The Coroner recorded Max’s sex as male, which is thought to be the first time this has happened for a trans teenager.

Steve Sumner, Max’s father, said: “When Max first attended CAMHS he was just 16. When he took his own life, he was 17. He was still a child. He was my child. I was and still am his father and as such I should have been informed at the very least as soon as the first attempt at suicide was reported. By not informing me of the severity of the situation: I not only lost my child in a way no parent should, I was also deprived of the opportunity of doing what I could for Max as his father. I was denied the chance to save him.

We are grateful to the Coroner for the time she took to consider all of the evidence and the dignity with which she treated Max. My family and I welcome her findings which were very difficult to hear but show how terribly Max was failed. Our whole family loves Max and we deeply miss him. He is always in our daily thoughts and there isn’t a day that goes by when we don’t think about him.

Max would have been really pleased that the Coroner recorded his sex as male. His identity meant a lot to him and he would be proud to know he contributed to the promotion of trans rights in death.”

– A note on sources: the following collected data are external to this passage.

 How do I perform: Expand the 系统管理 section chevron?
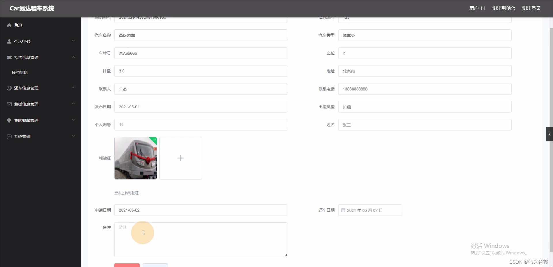point(73,136)
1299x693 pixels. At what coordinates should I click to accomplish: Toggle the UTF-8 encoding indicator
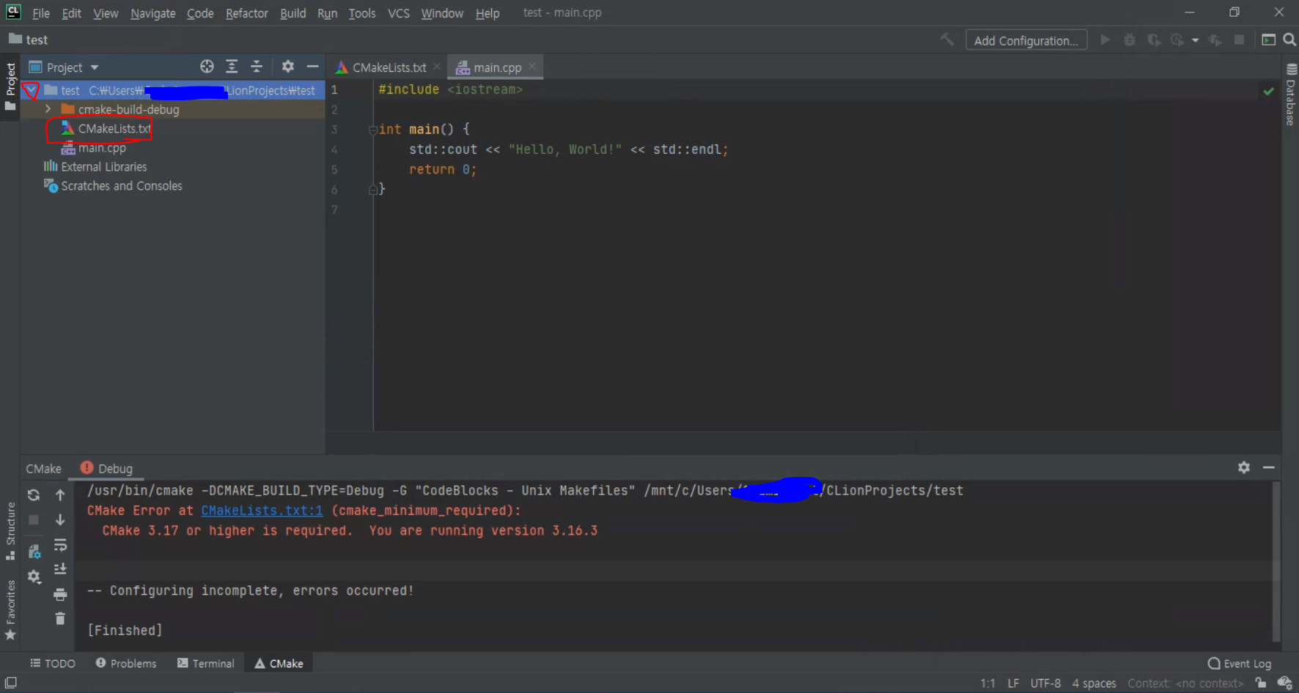(1045, 683)
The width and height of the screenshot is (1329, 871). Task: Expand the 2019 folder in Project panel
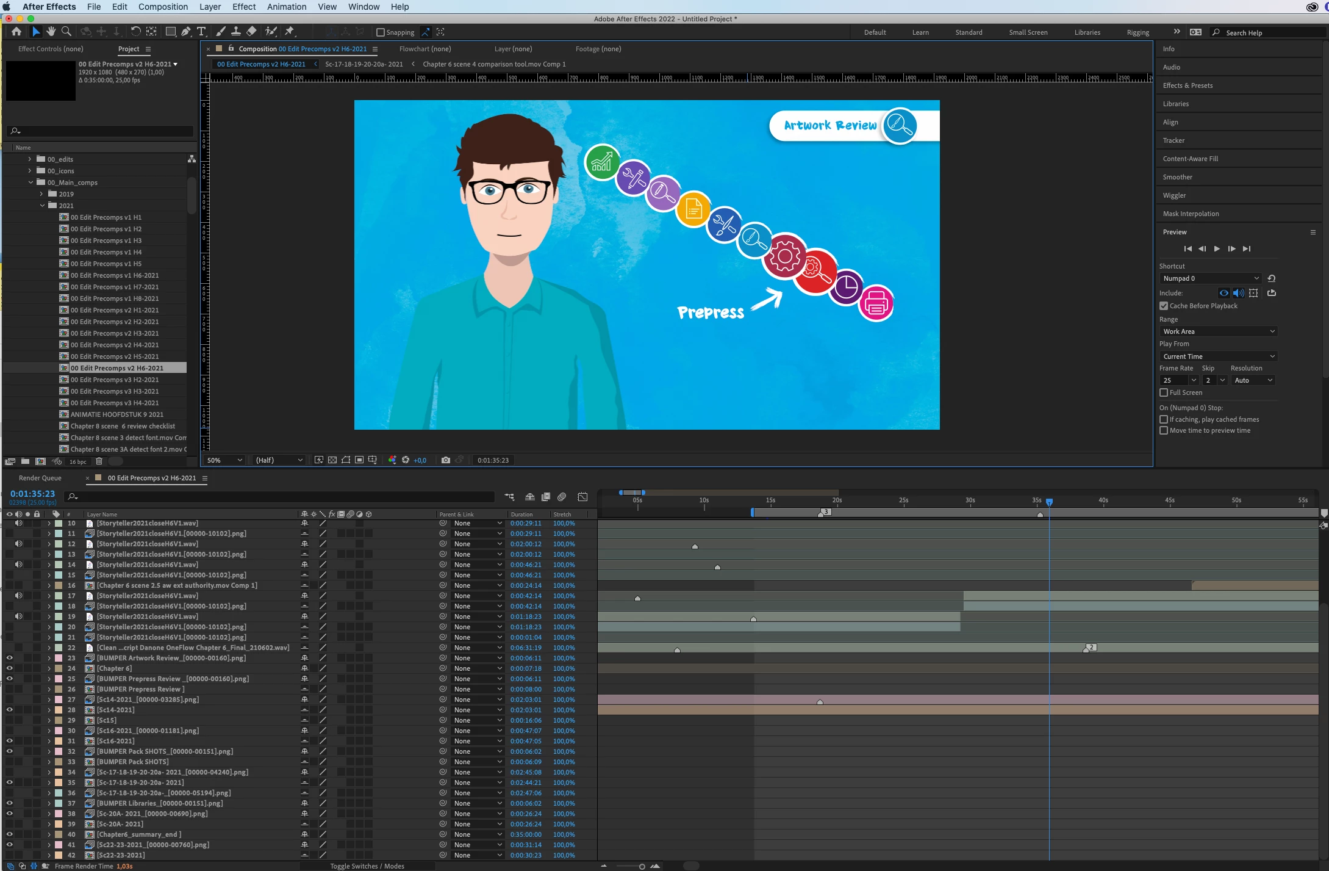(x=41, y=194)
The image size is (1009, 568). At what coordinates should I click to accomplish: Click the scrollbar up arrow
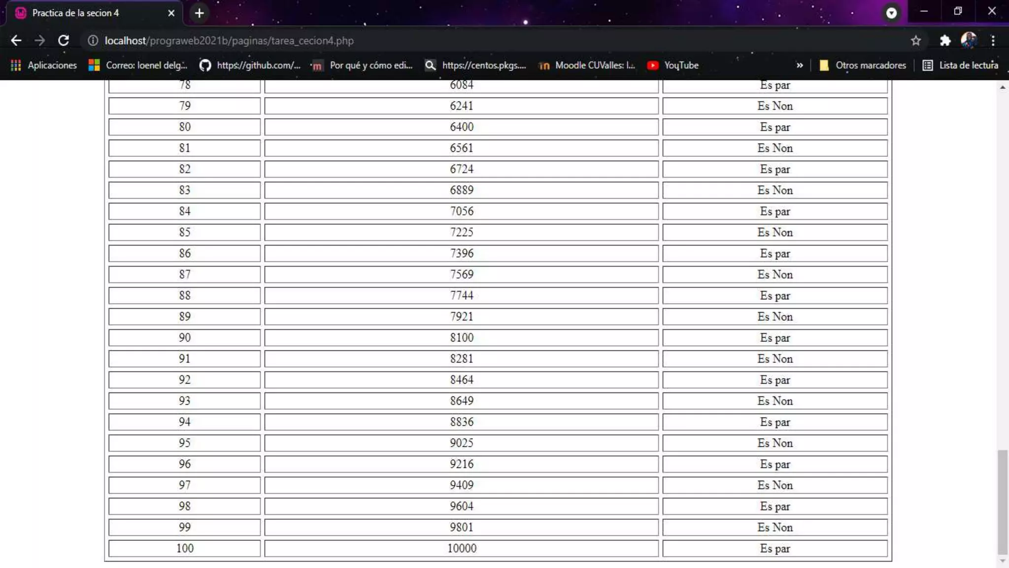click(1003, 87)
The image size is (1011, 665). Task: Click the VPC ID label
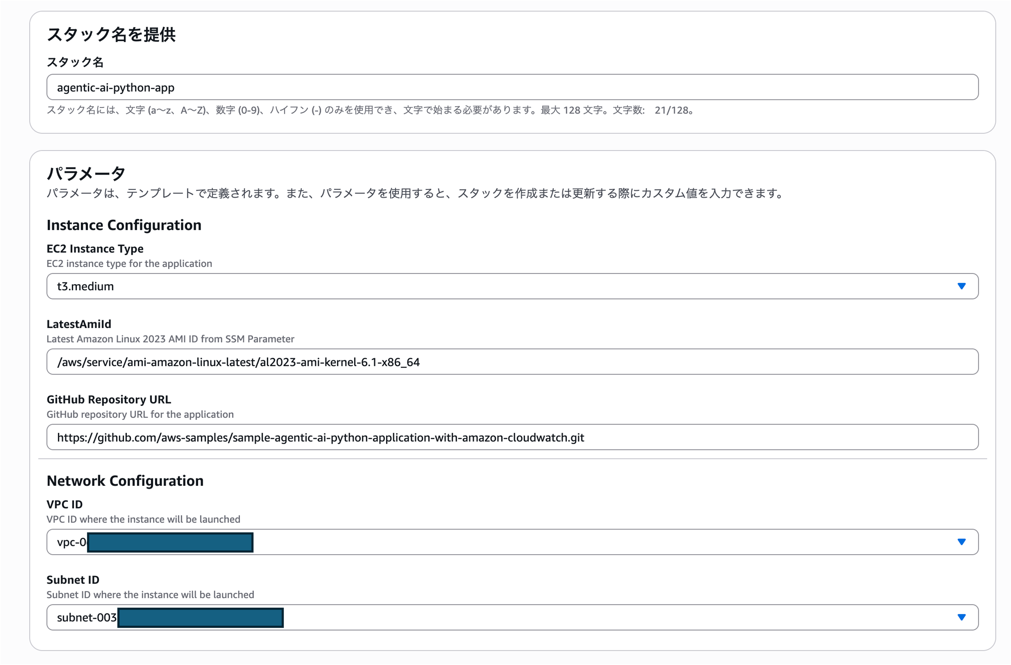tap(65, 504)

Alice Wood, Solicitor at Farleys Solicitors, said:

This is a very tragic death which could have been avoided. There ought to have been a multi-agency approach to Max’s care and also consideration of inpatient treatment. It is an important finding of the Coroner that the care provided by CAMHS contributed to Max’s death and shows the importance of families being involved in the care provided. This inquest also highlights the importance of Legal Aid funding for families in inquests, to allow for meaningful participation for families and to ensure learning and accountability.

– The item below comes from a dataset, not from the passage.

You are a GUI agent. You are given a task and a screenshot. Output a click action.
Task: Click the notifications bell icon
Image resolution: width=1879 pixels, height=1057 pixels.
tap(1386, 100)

Ciara Bartlam, Barrister at Garden Court North Chambers, said: “The Coroner’s decision to record Max’s sex differently on his death certificate from his birth certificate is ground-breaking and a small comfort to Max’s father and his family in these tragic circumstances. The Coroner was clear that Max’s dad was not given the information he needed to keep Max safe – sadly, concepts of capacity and confidentiality often seem to be barriers to safeguarding 16 and 17 year olds.”

Max’s father is represented by INQUEST Lawyers Group members Alice Wood of Farleys Solicitors and Ciara Bartlam of Garden Court North Chambers.

The family is supported by INQUEST Caseworker Caroline Finney.